--- Work instruction ---
Tally the lines in the listing below that include "input". Answer with the count and nothing more.
- - - - -
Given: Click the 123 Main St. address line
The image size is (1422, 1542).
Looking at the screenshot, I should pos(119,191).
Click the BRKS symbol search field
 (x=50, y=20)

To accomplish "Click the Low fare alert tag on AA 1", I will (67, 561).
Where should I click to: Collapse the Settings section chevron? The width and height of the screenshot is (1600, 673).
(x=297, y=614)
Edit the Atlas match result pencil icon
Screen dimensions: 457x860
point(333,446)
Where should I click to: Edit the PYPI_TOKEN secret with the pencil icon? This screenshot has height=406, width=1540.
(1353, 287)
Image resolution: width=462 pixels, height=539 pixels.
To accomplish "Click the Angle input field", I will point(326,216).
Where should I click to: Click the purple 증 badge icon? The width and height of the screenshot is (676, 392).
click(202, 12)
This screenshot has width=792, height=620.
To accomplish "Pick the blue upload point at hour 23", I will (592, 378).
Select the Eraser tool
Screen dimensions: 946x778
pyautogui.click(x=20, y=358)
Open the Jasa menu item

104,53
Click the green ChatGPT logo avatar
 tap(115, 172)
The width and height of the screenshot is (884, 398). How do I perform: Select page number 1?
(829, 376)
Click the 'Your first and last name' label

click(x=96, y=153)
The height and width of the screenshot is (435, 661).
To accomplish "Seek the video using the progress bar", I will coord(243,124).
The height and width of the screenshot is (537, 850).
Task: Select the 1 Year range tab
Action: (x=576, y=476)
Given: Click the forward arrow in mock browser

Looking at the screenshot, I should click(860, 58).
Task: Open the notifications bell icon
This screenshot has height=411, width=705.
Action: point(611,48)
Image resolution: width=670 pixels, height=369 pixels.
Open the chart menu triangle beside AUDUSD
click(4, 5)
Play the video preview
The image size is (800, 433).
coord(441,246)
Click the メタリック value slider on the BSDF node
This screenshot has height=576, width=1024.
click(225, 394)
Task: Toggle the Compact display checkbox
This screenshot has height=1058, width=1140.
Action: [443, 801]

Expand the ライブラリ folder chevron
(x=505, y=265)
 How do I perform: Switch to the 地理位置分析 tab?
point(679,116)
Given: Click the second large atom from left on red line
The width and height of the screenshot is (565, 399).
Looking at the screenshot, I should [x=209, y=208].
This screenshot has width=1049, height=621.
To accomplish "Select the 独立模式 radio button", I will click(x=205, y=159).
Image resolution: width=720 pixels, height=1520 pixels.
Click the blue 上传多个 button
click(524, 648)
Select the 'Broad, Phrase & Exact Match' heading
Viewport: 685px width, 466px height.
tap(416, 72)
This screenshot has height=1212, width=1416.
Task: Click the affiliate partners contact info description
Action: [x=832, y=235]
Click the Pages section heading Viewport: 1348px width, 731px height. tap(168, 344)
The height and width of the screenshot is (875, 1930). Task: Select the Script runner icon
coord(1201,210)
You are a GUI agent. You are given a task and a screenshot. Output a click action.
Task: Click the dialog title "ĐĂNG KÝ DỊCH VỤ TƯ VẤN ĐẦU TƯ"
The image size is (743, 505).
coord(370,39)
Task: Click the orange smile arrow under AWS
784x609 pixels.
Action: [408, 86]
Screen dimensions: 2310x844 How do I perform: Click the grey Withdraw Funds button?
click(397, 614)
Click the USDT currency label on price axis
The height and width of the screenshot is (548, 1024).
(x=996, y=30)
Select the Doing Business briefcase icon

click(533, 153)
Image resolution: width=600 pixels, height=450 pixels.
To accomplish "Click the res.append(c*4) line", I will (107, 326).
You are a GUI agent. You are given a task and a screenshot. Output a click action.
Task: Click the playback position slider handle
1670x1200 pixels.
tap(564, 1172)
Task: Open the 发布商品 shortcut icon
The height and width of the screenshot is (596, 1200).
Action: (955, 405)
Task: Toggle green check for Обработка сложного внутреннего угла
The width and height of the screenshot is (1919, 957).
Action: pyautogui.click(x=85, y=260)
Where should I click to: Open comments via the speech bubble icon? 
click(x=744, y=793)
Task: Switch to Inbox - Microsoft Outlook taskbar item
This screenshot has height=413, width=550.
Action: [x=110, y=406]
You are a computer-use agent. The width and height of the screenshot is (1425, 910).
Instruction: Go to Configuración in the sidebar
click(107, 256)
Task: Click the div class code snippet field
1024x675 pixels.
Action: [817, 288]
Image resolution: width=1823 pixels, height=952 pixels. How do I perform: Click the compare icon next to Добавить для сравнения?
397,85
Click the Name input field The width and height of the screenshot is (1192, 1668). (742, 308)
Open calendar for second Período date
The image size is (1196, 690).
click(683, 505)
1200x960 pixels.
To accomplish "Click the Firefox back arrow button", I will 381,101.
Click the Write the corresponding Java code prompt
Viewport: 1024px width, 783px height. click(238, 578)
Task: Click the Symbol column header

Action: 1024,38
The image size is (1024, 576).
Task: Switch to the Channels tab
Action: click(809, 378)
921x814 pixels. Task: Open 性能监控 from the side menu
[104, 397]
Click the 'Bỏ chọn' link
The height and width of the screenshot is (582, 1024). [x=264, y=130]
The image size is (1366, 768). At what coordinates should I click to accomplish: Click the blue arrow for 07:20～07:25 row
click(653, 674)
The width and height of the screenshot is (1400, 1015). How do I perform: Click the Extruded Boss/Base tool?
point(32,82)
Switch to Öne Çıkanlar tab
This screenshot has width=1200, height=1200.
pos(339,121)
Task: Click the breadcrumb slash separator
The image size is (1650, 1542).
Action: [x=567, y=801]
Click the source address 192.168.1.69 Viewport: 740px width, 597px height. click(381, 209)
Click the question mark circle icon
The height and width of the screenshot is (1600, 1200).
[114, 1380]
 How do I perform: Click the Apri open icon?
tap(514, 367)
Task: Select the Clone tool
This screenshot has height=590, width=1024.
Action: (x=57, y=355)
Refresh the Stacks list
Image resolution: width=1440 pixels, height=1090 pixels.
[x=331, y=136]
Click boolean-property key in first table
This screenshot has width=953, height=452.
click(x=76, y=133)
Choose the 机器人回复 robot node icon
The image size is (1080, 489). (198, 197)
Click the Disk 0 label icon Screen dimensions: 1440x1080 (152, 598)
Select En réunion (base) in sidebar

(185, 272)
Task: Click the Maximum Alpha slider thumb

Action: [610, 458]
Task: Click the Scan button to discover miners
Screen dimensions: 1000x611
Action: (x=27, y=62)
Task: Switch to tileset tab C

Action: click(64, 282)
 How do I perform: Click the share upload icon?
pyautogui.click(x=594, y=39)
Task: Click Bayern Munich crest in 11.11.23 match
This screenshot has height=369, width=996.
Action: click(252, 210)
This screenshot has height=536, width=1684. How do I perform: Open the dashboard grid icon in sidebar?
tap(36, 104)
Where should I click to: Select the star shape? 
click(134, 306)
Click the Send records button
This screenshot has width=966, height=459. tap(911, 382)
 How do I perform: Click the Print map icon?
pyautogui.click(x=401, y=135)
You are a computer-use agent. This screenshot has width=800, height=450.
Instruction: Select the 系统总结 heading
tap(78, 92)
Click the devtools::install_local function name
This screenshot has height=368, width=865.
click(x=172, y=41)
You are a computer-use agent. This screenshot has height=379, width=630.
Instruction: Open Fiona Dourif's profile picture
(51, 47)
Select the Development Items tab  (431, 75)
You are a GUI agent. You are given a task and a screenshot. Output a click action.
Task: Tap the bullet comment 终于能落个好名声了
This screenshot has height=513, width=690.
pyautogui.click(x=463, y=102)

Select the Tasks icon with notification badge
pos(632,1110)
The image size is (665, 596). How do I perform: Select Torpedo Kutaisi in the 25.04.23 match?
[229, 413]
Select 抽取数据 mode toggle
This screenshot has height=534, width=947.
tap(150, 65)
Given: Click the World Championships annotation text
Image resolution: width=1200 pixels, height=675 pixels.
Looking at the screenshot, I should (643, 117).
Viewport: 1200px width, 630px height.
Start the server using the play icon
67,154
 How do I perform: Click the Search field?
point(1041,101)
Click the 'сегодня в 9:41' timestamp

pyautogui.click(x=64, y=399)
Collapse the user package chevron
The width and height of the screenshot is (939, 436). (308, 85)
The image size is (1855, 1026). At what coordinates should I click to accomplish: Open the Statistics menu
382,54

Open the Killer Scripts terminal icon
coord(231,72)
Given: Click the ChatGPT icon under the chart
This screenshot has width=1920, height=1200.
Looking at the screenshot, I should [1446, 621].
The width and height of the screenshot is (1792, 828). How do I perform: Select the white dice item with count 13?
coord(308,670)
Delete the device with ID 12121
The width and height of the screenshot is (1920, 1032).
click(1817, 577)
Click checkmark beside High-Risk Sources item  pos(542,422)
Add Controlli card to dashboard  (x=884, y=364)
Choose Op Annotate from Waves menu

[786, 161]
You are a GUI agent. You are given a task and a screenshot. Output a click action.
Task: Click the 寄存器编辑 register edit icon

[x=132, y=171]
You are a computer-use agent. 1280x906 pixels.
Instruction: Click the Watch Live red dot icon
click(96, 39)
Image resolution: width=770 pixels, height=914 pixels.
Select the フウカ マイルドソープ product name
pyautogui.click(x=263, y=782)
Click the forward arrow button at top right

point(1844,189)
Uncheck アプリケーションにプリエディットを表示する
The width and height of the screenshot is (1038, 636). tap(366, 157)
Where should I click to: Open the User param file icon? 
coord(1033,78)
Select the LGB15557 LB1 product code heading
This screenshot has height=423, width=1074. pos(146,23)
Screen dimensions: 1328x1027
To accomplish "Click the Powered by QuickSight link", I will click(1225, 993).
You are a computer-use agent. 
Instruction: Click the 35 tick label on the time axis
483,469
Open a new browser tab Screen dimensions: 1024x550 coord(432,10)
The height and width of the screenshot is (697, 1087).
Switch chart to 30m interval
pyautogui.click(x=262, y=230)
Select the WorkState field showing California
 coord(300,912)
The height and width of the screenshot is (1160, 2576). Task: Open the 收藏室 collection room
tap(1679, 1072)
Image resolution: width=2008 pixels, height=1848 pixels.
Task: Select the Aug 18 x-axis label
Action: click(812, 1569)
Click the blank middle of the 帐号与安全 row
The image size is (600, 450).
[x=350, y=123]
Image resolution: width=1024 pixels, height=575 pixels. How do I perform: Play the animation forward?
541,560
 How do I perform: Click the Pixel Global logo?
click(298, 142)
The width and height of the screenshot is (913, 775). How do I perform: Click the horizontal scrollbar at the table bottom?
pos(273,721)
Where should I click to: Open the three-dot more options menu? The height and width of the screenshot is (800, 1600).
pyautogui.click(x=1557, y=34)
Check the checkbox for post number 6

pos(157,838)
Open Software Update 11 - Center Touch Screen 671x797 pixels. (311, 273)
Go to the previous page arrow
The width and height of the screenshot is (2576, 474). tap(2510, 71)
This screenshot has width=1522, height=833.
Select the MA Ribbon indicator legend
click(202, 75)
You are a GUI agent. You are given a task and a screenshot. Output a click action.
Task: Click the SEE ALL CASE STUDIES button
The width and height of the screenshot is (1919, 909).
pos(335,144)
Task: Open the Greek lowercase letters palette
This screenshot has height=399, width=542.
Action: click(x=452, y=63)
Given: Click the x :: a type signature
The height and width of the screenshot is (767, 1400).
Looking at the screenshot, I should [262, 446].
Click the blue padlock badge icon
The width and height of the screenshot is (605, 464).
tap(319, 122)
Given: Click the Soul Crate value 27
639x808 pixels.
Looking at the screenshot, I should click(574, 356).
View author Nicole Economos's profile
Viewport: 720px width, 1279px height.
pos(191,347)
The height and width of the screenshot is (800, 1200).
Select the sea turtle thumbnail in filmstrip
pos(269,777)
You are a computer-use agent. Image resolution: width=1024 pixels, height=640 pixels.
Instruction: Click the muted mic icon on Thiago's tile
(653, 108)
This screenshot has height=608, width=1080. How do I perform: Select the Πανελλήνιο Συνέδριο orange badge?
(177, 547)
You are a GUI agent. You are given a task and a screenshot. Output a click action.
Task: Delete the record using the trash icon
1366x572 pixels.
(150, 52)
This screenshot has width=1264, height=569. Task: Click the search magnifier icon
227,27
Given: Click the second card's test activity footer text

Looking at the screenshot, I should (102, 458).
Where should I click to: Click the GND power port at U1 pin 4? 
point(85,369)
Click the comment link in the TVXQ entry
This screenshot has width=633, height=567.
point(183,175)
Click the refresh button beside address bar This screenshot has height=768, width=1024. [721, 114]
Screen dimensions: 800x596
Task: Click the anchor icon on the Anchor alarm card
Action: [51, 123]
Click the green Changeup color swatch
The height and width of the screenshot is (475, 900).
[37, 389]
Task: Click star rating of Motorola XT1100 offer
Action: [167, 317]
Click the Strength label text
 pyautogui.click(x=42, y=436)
- - - - -
--- Expected output ---
2